Alors, aux grands maux les grands remèdes ! Nous
allons utiliser la bouteille d'air comprimé en réserve à Ouallen. Il nous
faut bientôt déchanter : un grain de sable vicieux a dû se glisser dans un
pas de vis au cours du dernier usage : la bouteille est aussi peu gonflée
que ma roue.
Qu'importe ! Il nous faut au moins rentrer à Reggane et l'air comprimé qui
nous trahit sera remplacé par l'hydrogène destiné aux ballons-sondes de la
météo !
Le premier raccord éclate, faute d'un détendeur adapté. Le second tient
bon et ma roue arrière, ainsi que la roue de secours, retrouve une
pression normale.
Il est dix-huit heures quand nous quittons Ouallen après avoir alerté
Reggane par radio, car il fait très chaud et je préfère attendre le déclin
du soleil pour le confort du malade.
Le voyage de retour se fait, sans incident cette fois (j'ai bien cru un
instant avoir perdu la route dans la nuit) et nous arrivons à Reggane
avant minuit. Après un examen du malade, nous mangeons, puis nous
couchons.
A cinq heures du matin : réveil, café, coup d'oeil rapide au malade qui
parait avoir bien récupéré et les cent cinquante kilomètres qui nous
séparent d'Adrar sont parcourus à une vitesse record. Je couche le malade
à l'hôpital d'Adrar et quelques heures plus tard, profitant d'un avion
régulier, je l'évacue sur Colomb-Béchar, à 400 kilomètres au nord, où le
chirurgien l'opère tranquillement d'une appendicite qui s'est "refroidie"

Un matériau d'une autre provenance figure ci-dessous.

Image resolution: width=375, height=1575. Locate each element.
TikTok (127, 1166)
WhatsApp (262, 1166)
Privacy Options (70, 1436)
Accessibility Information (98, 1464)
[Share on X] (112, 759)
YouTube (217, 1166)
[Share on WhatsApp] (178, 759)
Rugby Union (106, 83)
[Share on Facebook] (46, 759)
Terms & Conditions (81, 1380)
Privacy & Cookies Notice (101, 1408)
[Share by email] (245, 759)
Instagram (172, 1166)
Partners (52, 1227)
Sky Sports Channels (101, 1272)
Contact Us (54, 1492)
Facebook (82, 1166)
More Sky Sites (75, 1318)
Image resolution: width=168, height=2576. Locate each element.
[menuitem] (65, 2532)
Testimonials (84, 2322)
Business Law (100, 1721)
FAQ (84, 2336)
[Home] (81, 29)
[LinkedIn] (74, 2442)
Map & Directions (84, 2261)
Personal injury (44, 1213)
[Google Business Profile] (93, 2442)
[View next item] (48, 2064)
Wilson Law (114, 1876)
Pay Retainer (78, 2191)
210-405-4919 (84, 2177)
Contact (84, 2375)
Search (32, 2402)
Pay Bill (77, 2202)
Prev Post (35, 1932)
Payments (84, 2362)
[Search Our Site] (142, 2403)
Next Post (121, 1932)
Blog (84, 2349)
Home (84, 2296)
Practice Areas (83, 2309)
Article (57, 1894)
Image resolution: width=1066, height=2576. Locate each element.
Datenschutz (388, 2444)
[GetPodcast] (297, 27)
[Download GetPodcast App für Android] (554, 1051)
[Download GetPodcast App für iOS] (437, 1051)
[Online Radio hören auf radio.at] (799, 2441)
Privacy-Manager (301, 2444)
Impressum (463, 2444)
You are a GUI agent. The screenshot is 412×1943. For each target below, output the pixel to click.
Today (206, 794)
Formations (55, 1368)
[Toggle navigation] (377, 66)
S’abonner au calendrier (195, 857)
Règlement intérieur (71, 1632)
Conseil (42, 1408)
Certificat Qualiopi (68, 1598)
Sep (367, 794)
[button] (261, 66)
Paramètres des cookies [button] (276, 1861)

toute seule, sans glace ni antibiotique.
En ce qui me concerne, j'ai repris mes occupations habituelles.
Mais quelques jours plus tard, j'ai éprouvé une crainte, une peur
rétrospective, quand j'ai vu un ouvrier qui, au garage de l'Annexe,
faisait, au chalumeau, quelques soudures pour consolider un châssis
quelque peu malmené par la tôle ondulée. J'ai soudain pensé à mes deux
roues gonflées à l'hydrogène... deux petites bombes potentielles ! J'ai
expliqué au mécanicien ce que nous avions dû faire. Il m'a regardé, un peu
ironique et effrayé à la fois. Il a enlevé mes deux roues, les a emmenées
loin d'Adrar, les a dégonflées, regonflées, regonflées plusieurs fois,
puis me les a rendues... gonflées d'air cette fois et munies en outre de
chambres à air neuves, ayant préféré brûler les anciennes, juste au cas
où...
J'ai revu le chef de poste d'Ouallen quelques mois plus tard, après une
bonne convalescence. Il regagnait son poste, ravi de cet entr'acte
imprévu. Il repartait à Ouallen en pleine forme et certain de ne plus me
déranger pour un appendice récalcitrant. Sa poignée de main m'a fait
oublier toutes les angoisses que j'avais vécues quelques mois plut tôt et
m'a semblé être ma plus belle récompense.
Des dépannages de fortune de ce calibre n'étaient pas rares au Sahara, où
l'important était surtout de ne pas rester sur la piste, mais de rentrer à
tout prix.
Le système D fonctionnait à merveille : un bouton de culotte en plastique
relié aux bougies par deux fils dénudés formait un éclateur parfait, qui
permettait de brûler l'huile moteur remontant dans le cylindre ovalisé par
le sable.
J'ai aussi vu rentrer à l'Annexe une Jeep dont l'essieu arrière, cassé sur
la piste, avait été remplacé par deux petits troncs d'arbre fixés au
châssis, seul le pont avant tirant la voiture, ainsi transformée en une
sorte de luge pour sable. Et les Sahariens pourraient donner
d'innombrables exemples similaires de débrouillardise.